3 Things to Do If You’re Terrified of Your Parent Dying

My deepest fears love to show up right as I’m trying to drift off to sleep—anxious brains are fun like that—and lately, a recurring theme in my after-dark intrusive thoughts is my mom dying. I’ve been straight-up terrified of losing her since I was a little girl (for a bunch of sad, childhood-trauma-related reasons I won’t hit you with here—this topic is dark enough already). But I haven’t been this anxious about it in years, and I know why it’s haunting me again: I’m watching her age.

She’s in her seventies now, and while she’s relatively healthy, active, and sharp (shoutout to my Wordle buddy!), there’s no getting around the fact that her body is getting older, and she’s not going to be around forever. In other words, my formerly irrational fear of suddenly losing her isn’t all that far-fetched. And I know—from talking to other friends with senior parents, listening to mental health podcasts like it’s my job, and using common sense—that my experience isn’t unique.

Parents are typically the first adults we attach to as babies, and who we first rely on for survival, so of course the thought of them dying is going to bring up bone-deep, primal terror for a lot of us. And while an occasional My parent is going to die! freak-out might feel manageable, if that fear is regularly causing you to spiral (or, like me, lose sleep), it’s worth finding ways to manage it.

That’s why I asked Beverly Ibenh, PsyD, a therapist at Thrive Psychology Group who specializes in anxiety and grief, for her best advice on what to do if you’re overcome with anxiety and existential dread at the thought of losing your aging parent(s)—both so you (and I) can feel a bit better now, and in the future.

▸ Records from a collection

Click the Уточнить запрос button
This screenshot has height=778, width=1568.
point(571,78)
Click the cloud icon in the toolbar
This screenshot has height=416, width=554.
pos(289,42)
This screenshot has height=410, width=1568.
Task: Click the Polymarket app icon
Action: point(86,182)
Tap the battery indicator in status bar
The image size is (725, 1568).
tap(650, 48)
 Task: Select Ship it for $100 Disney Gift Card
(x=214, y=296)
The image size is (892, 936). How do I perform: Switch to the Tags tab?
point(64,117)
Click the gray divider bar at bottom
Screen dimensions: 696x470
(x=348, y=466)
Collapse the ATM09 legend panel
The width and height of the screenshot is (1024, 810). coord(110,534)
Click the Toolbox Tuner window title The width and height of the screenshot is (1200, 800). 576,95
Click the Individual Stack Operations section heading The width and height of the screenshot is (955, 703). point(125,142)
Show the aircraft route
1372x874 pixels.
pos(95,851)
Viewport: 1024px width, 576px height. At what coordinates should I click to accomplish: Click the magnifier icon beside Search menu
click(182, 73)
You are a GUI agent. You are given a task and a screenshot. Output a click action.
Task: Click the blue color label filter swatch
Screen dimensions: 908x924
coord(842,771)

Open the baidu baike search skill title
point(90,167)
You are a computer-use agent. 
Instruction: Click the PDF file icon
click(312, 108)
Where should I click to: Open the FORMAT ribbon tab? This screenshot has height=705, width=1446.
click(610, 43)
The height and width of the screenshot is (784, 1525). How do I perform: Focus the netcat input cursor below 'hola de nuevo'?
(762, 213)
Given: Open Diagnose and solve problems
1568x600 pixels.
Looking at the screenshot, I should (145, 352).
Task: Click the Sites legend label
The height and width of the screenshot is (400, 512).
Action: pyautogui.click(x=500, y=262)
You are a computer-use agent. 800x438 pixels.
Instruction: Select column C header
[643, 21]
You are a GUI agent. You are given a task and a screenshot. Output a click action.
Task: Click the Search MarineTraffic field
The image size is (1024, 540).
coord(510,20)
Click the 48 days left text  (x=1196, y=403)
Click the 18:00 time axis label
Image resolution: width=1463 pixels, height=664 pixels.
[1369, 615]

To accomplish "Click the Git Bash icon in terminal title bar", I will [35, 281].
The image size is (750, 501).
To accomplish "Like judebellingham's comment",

▸ Activity list
A: In the article on fearing a parent's death, which specialist did the writer ask for advice?
B: Carry on the article on fearing a parent's death from its last sentence.
The rows have no connection to the article on fearing a parent's death.

▸ Answers given
A: Beverly Ibenh, PsyD, a therapist at Thrive Psychology Group who specializes in anxiety and grief.

B:
Examine your underlying fears—and then fact-check them.

Often, our biggest fears stem from imagining the worst-case scenario instead of the likely one. “Feelings are usually never logical, so make sure to understand where your worries stem from, and then look into how based in reality they are,” Dr. Ibeh says. Yes, your parent(s) will die at some point, as we all will, but your anxiety about that fact likely comes from what you imagine will happen after they pass away, she explains—and fact-checking this fictional future can make it look less bleak.

If I question the root of my mom-death fear, I can see that it’s not just about the fact that I won’t be able to call, hug, or do crossword puzzles with her, but that, without her on the planet—the only person who accepts me fully, 100% of the time—I won’t be okay. The thing is, I don’t know that, because she’s still here. But I do have plenty of evidence to the contrary: I know that people have been losing their parents and surviving the grief since the beginning of time—and that I’ve gotten through other very dark, seemingly hopeless periods.